Wednesday, July 4, 2007

Reading on Nantucket


Best to arrive by sea to Nantucket. Two hours of rocking on gentle waves lulls away tension. My children giggle teary-eyed at the ferry’s bow, their shirts ballooning. Cape Cod becomes a smeared line on the horizon before sinking. Sailboats blow by like feathers on the wind. Slowly, an island rises in the fog.

Rounding the tiny lighthouse at Brant Point, we enter an expansive harbor of sailing yachts. From this viewpoint not much has changed in decades. Squinting into the mist, it could still be a wealthy whaling town with its cobblestones, gas lamps and venerable architecture.


For over three decades my family has been coming to Nantucket. The grey-weathered shingles climbing with roses were a welcome contrast to hot concrete. The island is wrapped in an endless beach with the Gulf Stream warming the water. At night elegant restaurants take advantage of local farms and day boat fish.


Mostly I come to Nantucket to read. There are two independent bookstores and a good library in town. Nantucket Bookworks has a large selection of modern classics while Mitchell’s Book Corner stocks more current women authors. By odd coincidence the three books I read were gender benders: two men writing about women and one woman writing about men.


Haruki Murakami’s just released After Dark is a departure from his recent novels. The main characters are female: one sister with insomnia and another trapped in sleep. It reads more like a stretched short story or a dream unfolding over one night. It lacked the well-structured plot of his other novels, but it was just as surreal and evocative of alienation in modern Tokyo. He is one of my favorite authors with his original voice and flawless prose.

Ian McEwan’s Atonement left me stunned. It brought to mind Jane Austen, Evelyn Waugh and Leon Uris, but it stands independently as a modern classic.
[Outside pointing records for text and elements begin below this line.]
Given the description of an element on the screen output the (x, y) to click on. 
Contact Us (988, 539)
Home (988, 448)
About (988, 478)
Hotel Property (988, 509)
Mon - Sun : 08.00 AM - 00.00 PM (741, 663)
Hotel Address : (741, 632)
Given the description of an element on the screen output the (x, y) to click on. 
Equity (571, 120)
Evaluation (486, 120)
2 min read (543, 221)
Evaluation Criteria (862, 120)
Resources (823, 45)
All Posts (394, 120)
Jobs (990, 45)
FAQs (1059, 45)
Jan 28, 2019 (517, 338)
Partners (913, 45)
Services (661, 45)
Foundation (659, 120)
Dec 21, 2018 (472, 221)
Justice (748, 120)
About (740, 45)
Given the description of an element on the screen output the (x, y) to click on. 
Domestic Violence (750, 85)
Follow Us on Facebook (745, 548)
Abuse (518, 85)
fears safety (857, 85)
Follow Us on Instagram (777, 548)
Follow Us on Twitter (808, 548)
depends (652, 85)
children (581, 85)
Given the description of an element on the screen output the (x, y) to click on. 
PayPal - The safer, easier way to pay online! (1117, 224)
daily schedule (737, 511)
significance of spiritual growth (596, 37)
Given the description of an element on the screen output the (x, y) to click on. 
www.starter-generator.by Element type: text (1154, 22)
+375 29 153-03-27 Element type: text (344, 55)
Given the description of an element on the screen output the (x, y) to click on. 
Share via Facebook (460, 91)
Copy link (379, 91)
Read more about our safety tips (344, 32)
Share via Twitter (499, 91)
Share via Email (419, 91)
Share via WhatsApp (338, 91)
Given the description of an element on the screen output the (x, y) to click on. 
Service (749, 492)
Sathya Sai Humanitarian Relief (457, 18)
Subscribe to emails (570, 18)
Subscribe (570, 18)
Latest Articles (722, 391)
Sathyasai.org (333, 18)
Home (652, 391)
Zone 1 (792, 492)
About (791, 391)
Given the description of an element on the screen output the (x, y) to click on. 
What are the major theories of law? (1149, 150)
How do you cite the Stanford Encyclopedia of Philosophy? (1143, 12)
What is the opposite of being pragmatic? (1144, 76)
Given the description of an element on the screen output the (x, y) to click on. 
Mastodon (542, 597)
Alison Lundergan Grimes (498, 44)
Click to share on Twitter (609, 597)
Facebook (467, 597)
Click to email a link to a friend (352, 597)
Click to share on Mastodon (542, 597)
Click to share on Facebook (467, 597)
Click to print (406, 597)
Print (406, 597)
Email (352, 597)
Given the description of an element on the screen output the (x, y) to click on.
It’s an intensely human book with characters that are deeply flawed but sympathetic and real. McEwan writes so well about women and family. Set during World War II amidst class conflict, it’s a depressing story but told with such eloquence as to be uplifting. It’s a good vacation book because once you start, it’s impossible to put down.

Annie Proulx’s Close Range includes the story that became the movie Brokeback Mountain. That sad tale was one of the more upbeat stories in this beautiful collection. In this book it is a woman writing in a male voice. The writing is as raw and stunning as the western landscape. I find her work an inspiration, although bleaker than I would dare to venture. Proulx allows the landscape to become a character in the narrative; more than a setting, it sets the tone.

Writing is quite like painting. First mix the characters and then block out the plot before finding the light, the shadows and the details. The trick is holding onto the negative space – you feel that with Proulx. Her art is as much about what she doesn’t say as what she does. There is no better teacher than a well-written book.

Happy July 4th!

1 comment:

Anonymous said...

Love the painting/writing comparison...interesting to get this insight into your creative process.